男女で異なるモラハラ「被害」と「加害」の実態──夫婦間のモラハラ(モラルハラスメント)に関する実態調査(第2報) (5/9ページ)

バリュープレス



一方で男性は、女性よりも「小さなミスを責められる(男性45%/女性40%)」と答えた割合がやや高く、感情的な攻撃よりも“評価や指摘の繰り返し”にストレスを感じやすい傾向が見られます。
「無視する」「会話を拒否する」などの項目でも男女差は小さく、どちらも“関係の断絶”を痛みとして受け止めている点は共通しています。

つまり、男女の違いは「被害の種類」ではなく「どの行為をより強くモラハラだと感じるか」に表れています。
女性は感情的・威圧的な態度に敏感で、男性は小さな指摘や自由の制限といった“静かな圧力”を重く感じる。

ある女性はこう語ります。
「育児がつらいと漏らしたとき、『同じくらい稼げるなら代わるが?』と返された。
その言葉が心に刺さり、『我慢しなきゃ』と飲み込んだ痛みが、後から静かに残った」

一方で男性からは、「スマホを確認された」「出かけるたびに行き先を聞かれる」など、
“自由を制限される”ことへの強い抵抗感が語られました。

同じ行為でも、男女で受け止め方が違う。
だからこそモラハラは、互いが「そんなつもりじゃなかった」とすれ違う中で、見えない形で広がっていくのかもしれません。

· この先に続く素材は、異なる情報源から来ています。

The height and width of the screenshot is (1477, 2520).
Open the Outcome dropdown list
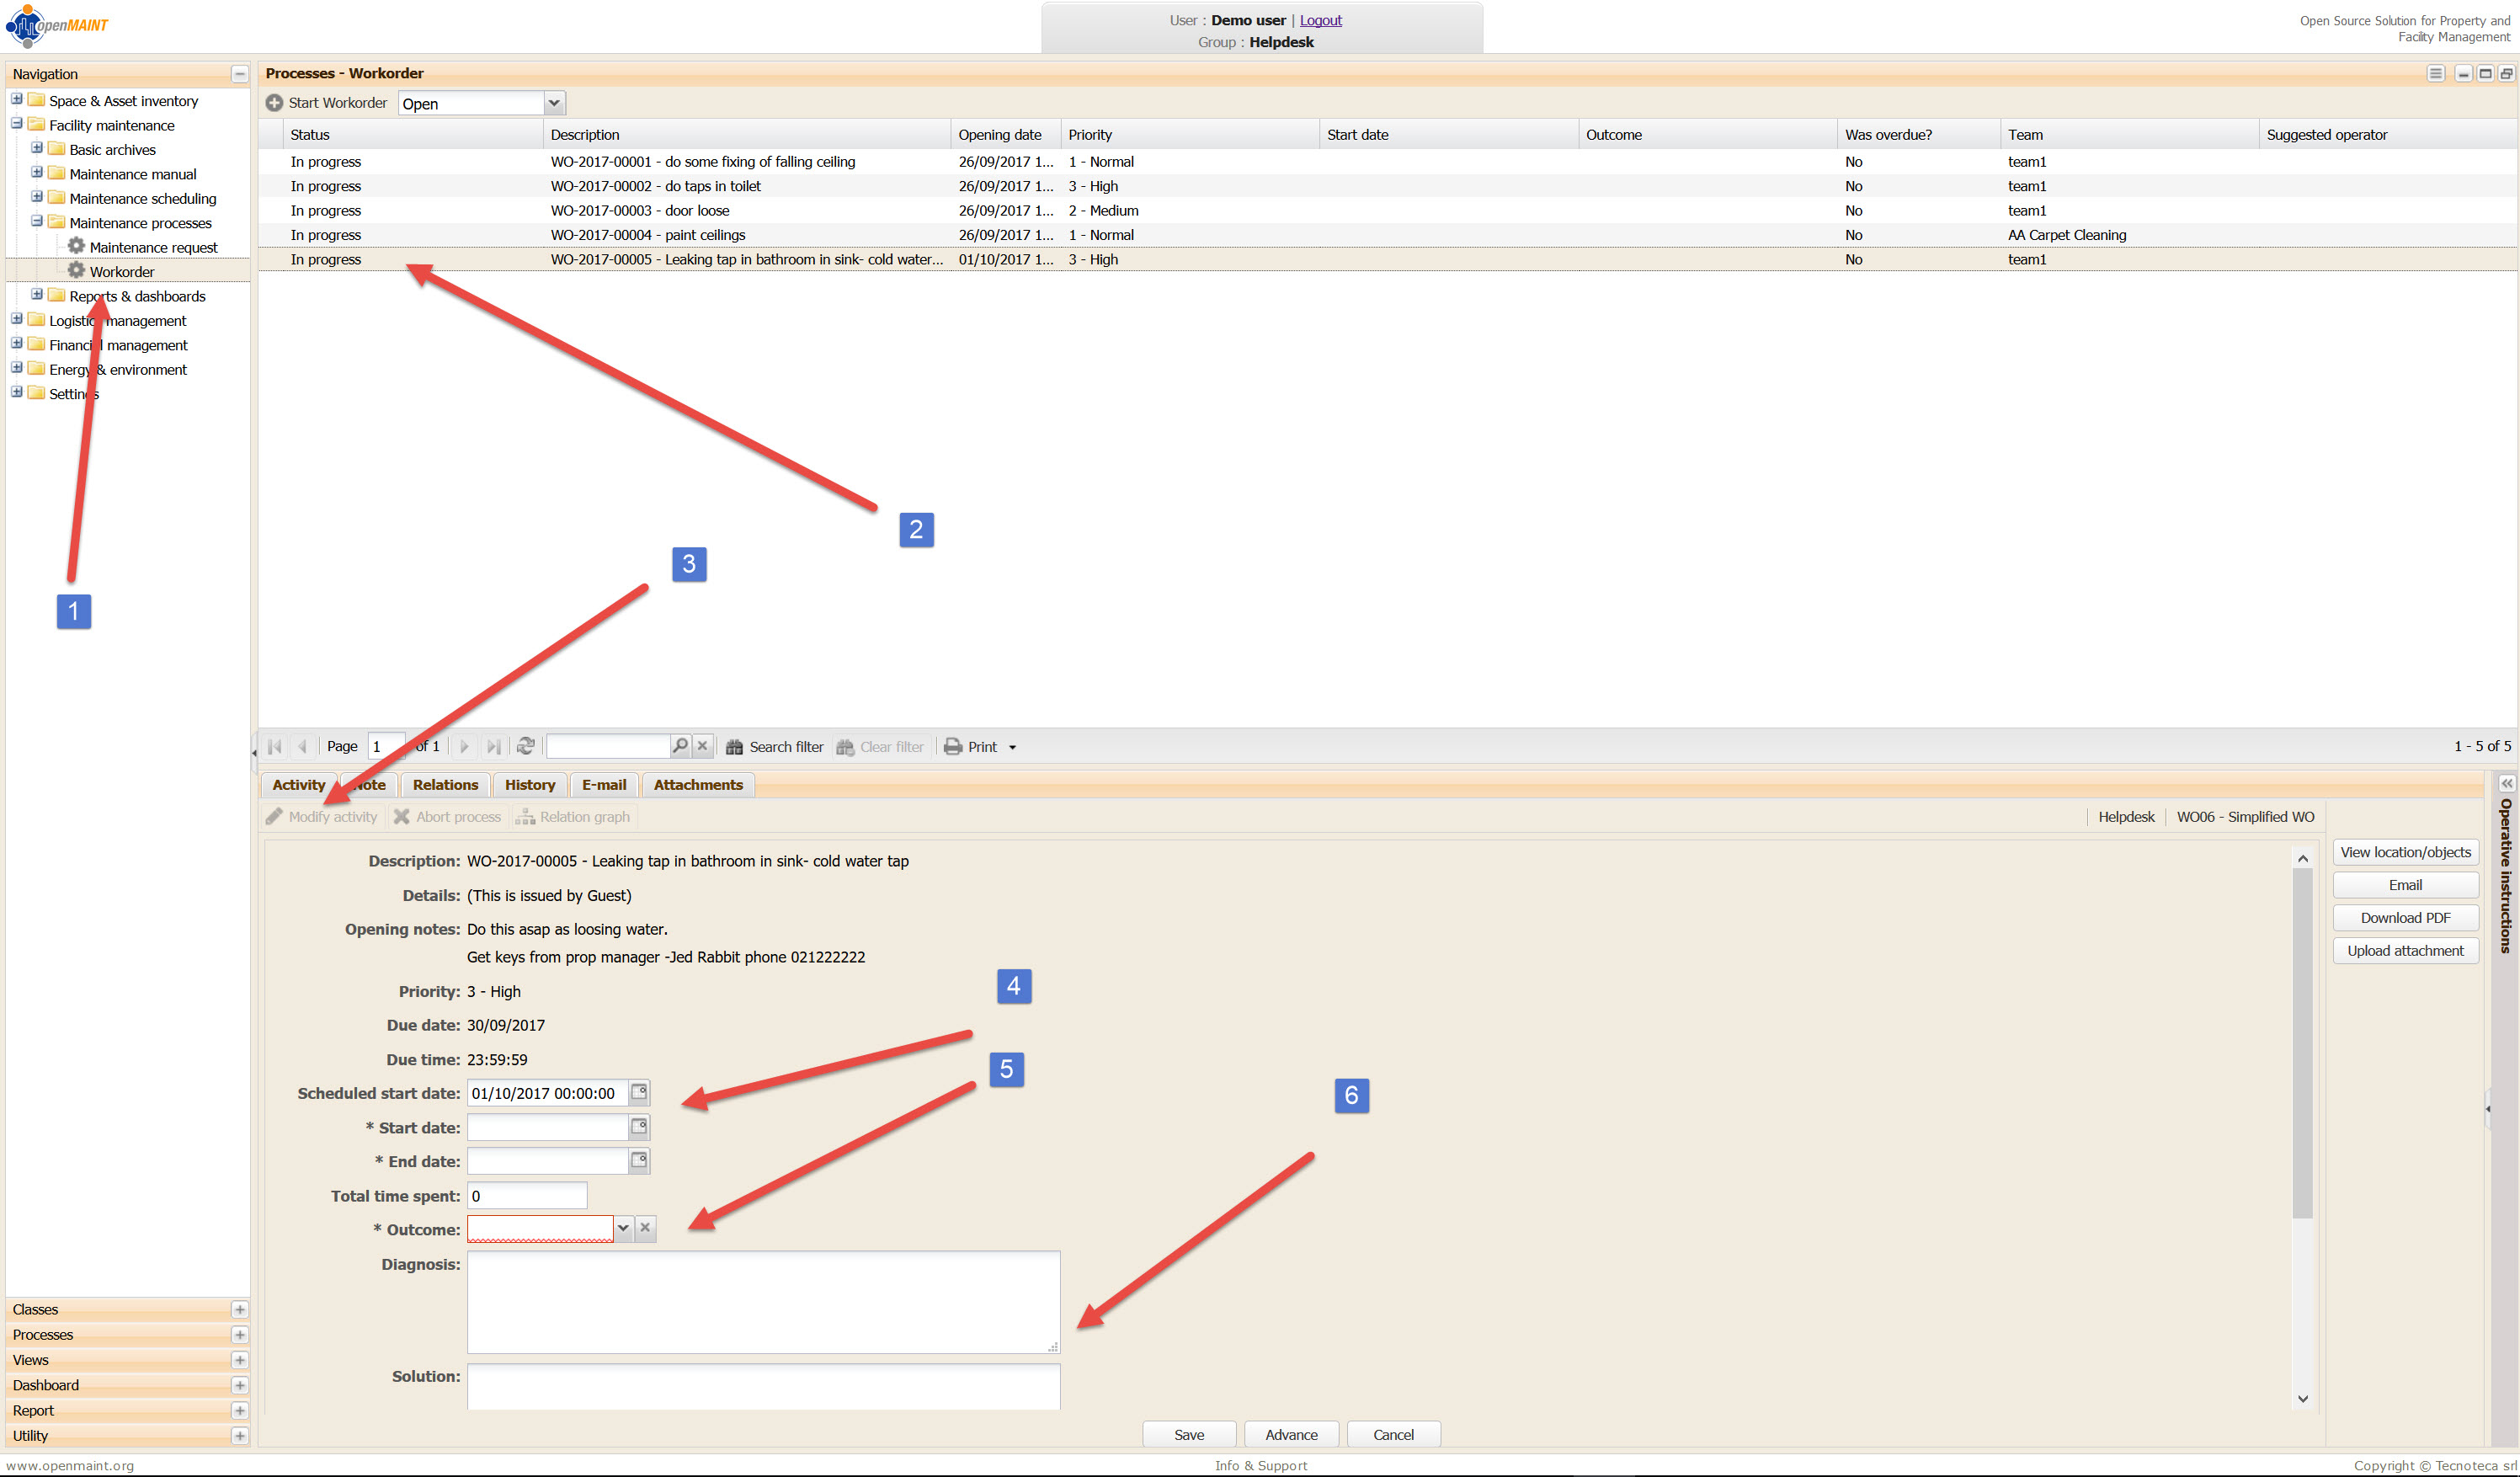click(x=623, y=1228)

4. モラハラを「してしまったことがある」人も4人に1人


次に、自分が配偶者に対してモラハラを「してしまった」と感じた人の割合を見てみましょう。
結果は、「ある」と答えた人が全体の26%。
被害を受けた人の割合(26%)とまったく同じ数値となりました。
性別で見ると、男性27%、女性25%で、今度は男性の方がわずかに高い結果です。